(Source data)
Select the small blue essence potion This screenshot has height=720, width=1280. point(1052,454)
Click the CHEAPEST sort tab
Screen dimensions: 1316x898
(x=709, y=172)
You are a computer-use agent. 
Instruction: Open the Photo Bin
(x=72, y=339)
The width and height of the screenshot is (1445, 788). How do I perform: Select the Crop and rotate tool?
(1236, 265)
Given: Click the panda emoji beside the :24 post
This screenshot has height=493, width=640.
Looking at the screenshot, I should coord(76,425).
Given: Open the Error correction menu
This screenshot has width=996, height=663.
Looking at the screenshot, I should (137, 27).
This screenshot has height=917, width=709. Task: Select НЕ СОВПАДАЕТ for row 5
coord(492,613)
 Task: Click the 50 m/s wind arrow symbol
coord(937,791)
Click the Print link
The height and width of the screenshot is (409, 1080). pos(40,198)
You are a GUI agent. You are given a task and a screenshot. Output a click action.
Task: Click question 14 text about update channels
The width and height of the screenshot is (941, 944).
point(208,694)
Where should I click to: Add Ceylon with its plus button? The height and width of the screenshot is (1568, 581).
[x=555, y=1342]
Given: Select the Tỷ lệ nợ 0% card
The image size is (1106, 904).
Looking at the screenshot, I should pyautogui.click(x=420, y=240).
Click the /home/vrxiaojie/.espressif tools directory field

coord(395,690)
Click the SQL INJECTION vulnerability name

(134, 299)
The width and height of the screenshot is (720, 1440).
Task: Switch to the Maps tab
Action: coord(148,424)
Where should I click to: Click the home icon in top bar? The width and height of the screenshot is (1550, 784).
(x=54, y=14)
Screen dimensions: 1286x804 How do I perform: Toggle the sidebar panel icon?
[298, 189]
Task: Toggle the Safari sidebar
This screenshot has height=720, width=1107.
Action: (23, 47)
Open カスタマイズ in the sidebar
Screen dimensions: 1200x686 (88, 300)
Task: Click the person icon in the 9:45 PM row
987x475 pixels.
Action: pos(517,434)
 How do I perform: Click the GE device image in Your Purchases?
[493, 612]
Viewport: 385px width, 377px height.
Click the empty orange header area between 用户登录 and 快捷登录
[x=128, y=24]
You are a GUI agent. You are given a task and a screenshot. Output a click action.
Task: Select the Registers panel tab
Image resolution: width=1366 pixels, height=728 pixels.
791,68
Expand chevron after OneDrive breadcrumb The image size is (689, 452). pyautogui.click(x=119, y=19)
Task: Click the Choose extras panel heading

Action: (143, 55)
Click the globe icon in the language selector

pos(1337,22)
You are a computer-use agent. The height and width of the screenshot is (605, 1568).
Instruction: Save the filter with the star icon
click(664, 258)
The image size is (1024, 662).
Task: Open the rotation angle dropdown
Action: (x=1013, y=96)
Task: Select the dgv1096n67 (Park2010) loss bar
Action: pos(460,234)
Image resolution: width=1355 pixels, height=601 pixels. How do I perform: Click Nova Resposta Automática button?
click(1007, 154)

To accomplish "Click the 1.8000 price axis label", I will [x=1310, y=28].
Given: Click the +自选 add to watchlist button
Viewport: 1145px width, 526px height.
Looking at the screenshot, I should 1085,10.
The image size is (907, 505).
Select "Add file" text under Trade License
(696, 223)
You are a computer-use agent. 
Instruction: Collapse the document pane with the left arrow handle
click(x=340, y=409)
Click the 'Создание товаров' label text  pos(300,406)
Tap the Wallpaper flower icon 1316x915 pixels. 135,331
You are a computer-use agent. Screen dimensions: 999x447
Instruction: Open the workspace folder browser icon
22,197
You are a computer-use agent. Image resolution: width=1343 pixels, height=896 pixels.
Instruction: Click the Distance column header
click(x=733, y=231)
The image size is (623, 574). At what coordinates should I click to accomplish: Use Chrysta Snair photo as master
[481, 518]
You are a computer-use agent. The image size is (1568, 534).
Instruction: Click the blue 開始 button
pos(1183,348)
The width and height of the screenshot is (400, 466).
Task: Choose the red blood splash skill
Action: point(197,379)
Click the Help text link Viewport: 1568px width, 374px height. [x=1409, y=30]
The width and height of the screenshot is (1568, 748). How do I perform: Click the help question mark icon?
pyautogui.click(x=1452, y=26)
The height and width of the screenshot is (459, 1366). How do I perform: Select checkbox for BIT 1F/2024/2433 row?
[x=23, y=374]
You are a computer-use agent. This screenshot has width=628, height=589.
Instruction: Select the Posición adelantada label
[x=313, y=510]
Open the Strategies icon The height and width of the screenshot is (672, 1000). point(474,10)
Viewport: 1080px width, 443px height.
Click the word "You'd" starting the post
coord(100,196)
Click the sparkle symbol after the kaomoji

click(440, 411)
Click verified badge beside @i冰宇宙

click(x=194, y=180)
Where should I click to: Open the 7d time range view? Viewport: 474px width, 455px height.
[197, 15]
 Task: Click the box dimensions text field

» **WHAT IS REQUIRED**
With nothing left out, copy every record exactly.

» **WRITTEN RESPONSE**
Select the small blue essence potion This screenshot has height=720, width=1280. point(1052,454)
Click the CHEAPEST sort tab
Screen dimensions: 1316x898
(x=709, y=172)
You are a computer-use agent. 
Instruction: Open the Photo Bin
(x=72, y=339)
The width and height of the screenshot is (1445, 788). How do I perform: Select the Crop and rotate tool?
(1236, 265)
Given: Click the panda emoji beside the :24 post
This screenshot has height=493, width=640.
Looking at the screenshot, I should coord(76,425).
Given: Open the Error correction menu
This screenshot has width=996, height=663.
Looking at the screenshot, I should (137, 27).
This screenshot has height=917, width=709. Task: Select НЕ СОВПАДАЕТ for row 5
coord(492,613)
 Task: Click the 50 m/s wind arrow symbol
coord(937,791)
Click the Print link
The height and width of the screenshot is (409, 1080). pos(40,198)
You are a GUI agent. You are given a task and a screenshot. Output a click action.
Task: Click question 14 text about update channels
The width and height of the screenshot is (941, 944).
point(208,694)
Where should I click to: Add Ceylon with its plus button? The height and width of the screenshot is (1568, 581).
[x=555, y=1342]
Given: Select the Tỷ lệ nợ 0% card
The image size is (1106, 904).
Looking at the screenshot, I should pyautogui.click(x=420, y=240).
Click the /home/vrxiaojie/.espressif tools directory field

coord(395,690)
Click the SQL INJECTION vulnerability name

(134, 299)
The width and height of the screenshot is (720, 1440).
Task: Switch to the Maps tab
Action: coord(148,424)
Where should I click to: Click the home icon in top bar? The width and height of the screenshot is (1550, 784).
(x=54, y=14)
Screen dimensions: 1286x804 How do I perform: Toggle the sidebar panel icon?
[298, 189]
Task: Toggle the Safari sidebar
This screenshot has height=720, width=1107.
Action: (23, 47)
Open カスタマイズ in the sidebar
Screen dimensions: 1200x686 (88, 300)
Task: Click the person icon in the 9:45 PM row
987x475 pixels.
Action: pos(517,434)
 How do I perform: Click the GE device image in Your Purchases?
[493, 612]
Viewport: 385px width, 377px height.
Click the empty orange header area between 用户登录 and 快捷登录
[x=128, y=24]
You are a GUI agent. You are given a task and a screenshot. Output a click action.
Task: Select the Registers panel tab
Image resolution: width=1366 pixels, height=728 pixels.
791,68
Expand chevron after OneDrive breadcrumb The image size is (689, 452). pyautogui.click(x=119, y=19)
Task: Click the Choose extras panel heading

Action: (143, 55)
Click the globe icon in the language selector

pos(1337,22)
You are a computer-use agent. The height and width of the screenshot is (605, 1568).
Instruction: Save the filter with the star icon
click(664, 258)
The image size is (1024, 662).
Task: Open the rotation angle dropdown
Action: (x=1013, y=96)
Task: Select the dgv1096n67 (Park2010) loss bar
Action: pos(460,234)
Image resolution: width=1355 pixels, height=601 pixels. How do I perform: Click Nova Resposta Automática button?
click(1007, 154)

To accomplish "Click the 1.8000 price axis label", I will [x=1310, y=28].
Given: Click the +自选 add to watchlist button
Viewport: 1145px width, 526px height.
Looking at the screenshot, I should 1085,10.
The image size is (907, 505).
Select "Add file" text under Trade License
(696, 223)
You are a computer-use agent. 
Instruction: Collapse the document pane with the left arrow handle
click(x=340, y=409)
Click the 'Создание товаров' label text  pos(300,406)
Tap the Wallpaper flower icon 1316x915 pixels. 135,331
You are a computer-use agent. Screen dimensions: 999x447
Instruction: Open the workspace folder browser icon
22,197
You are a computer-use agent. Image resolution: width=1343 pixels, height=896 pixels.
Instruction: Click the Distance column header
click(x=733, y=231)
The image size is (623, 574). At what coordinates should I click to accomplish: Use Chrysta Snair photo as master
[481, 518]
You are a computer-use agent. The image size is (1568, 534).
Instruction: Click the blue 開始 button
pos(1183,348)
The width and height of the screenshot is (400, 466).
Task: Choose the red blood splash skill
Action: point(197,379)
Click the Help text link Viewport: 1568px width, 374px height. [x=1409, y=30]
The width and height of the screenshot is (1568, 748). How do I perform: Click the help question mark icon?
pyautogui.click(x=1452, y=26)
The height and width of the screenshot is (459, 1366). How do I perform: Select checkbox for BIT 1F/2024/2433 row?
[x=23, y=374]
You are a computer-use agent. This screenshot has width=628, height=589.
Instruction: Select the Posición adelantada label
[x=313, y=510]
Open the Strategies icon The height and width of the screenshot is (672, 1000). point(474,10)
Viewport: 1080px width, 443px height.
Click the word "You'd" starting the post
coord(100,196)
Click the sparkle symbol after the kaomoji

click(440, 411)
Click verified badge beside @i冰宇宙

click(x=194, y=180)
Where should I click to: Open the 7d time range view? Viewport: 474px width, 455px height.
[197, 15]
 Task: Click the box dimensions text field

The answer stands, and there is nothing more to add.